The heat of Hospet hits us the moment we step off the train, enclosing itself around us and absorbing the breath from our lungs. We welcome the little breeze the Tuk Tuk provides as we direct our driver to our homestay in Hampi. He takes us far as the river where we say our thanks and transfer onto a rickety longboat which jolts to a stop just seconds after departing the sandbank the other side. The river is not wide but with no bridge in place, it's the only way to cross with our backpacks and belongings. It costs us all of ten rupee, ten pence. 

Handing the scrumpled pink note to the driver, we step ashore. The thirty other travellers who'd shared the ten man boat with us all quickly disappear up the hill ahead. Our directions instruct us to turn right. But right? Really? At first glance we see nothing but shrubbery but on closer inspection notice a hint of a path in the form of trodden grass leading straight through the middle of it all. I guess that must be it. 

We trudge along in the unbearable heat and just as I begin to think we've taken a wrong turn, the butterflies overhead suddenly scatter and the voice of a young man booms from above. He speeds towards us and relieves us of our heavy backpacks which he pulls onto his shoulder with the utmost ease. 
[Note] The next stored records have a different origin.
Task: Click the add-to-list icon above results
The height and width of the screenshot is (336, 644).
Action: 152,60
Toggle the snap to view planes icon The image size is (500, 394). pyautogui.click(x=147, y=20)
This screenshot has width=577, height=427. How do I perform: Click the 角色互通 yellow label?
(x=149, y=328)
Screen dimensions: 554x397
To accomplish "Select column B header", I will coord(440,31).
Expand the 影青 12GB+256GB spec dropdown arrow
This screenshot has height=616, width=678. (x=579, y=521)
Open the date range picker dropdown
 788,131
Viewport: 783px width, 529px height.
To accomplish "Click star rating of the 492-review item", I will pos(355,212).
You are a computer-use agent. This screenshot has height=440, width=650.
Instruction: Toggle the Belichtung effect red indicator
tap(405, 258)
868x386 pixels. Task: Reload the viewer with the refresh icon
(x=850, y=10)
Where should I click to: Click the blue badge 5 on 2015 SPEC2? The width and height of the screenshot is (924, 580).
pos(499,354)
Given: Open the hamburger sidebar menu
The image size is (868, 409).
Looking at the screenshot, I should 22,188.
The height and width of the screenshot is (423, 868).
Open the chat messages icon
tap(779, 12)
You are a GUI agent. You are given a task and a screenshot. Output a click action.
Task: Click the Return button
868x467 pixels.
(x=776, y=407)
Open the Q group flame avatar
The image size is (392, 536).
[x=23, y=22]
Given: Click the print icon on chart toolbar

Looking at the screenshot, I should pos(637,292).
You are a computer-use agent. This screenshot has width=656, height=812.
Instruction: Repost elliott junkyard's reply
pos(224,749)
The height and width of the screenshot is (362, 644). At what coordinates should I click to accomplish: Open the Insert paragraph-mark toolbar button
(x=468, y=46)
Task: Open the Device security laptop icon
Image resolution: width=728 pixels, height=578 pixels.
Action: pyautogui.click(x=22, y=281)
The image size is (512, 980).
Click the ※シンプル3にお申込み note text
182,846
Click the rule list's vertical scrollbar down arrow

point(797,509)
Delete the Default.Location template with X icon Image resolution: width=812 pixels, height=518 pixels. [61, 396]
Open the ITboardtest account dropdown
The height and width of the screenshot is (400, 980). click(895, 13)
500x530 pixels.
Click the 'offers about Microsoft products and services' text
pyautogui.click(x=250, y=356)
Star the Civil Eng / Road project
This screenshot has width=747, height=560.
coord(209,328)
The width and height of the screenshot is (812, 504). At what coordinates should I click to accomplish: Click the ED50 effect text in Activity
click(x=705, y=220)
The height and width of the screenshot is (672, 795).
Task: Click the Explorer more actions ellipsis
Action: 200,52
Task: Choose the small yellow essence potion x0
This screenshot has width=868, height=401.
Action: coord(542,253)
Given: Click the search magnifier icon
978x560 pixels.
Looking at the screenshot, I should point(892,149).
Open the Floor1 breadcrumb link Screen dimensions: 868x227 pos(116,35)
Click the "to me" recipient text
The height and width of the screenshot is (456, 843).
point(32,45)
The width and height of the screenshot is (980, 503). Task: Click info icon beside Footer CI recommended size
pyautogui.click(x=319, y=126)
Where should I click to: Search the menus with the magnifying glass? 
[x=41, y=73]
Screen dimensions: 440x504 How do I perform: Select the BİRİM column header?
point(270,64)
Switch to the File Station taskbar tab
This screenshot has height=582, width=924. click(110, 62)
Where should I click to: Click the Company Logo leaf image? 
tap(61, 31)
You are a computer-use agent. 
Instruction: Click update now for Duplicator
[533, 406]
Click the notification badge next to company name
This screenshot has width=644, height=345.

With a smile, he leads us to the entrance of the homestay which overlooks the river and the most stunning view of the temples on the other side. It's breathtaking, and with little breath left from the long walk anyway, we collapse onto the cushions which constitute the reception area. 

The young man asks us if we've eaten and I suddenly realise we haven't; not since nine o'clock last night and it's now almost five in the afternoon. He disappears in a hurry and a different man returns. His dark eyes find mine.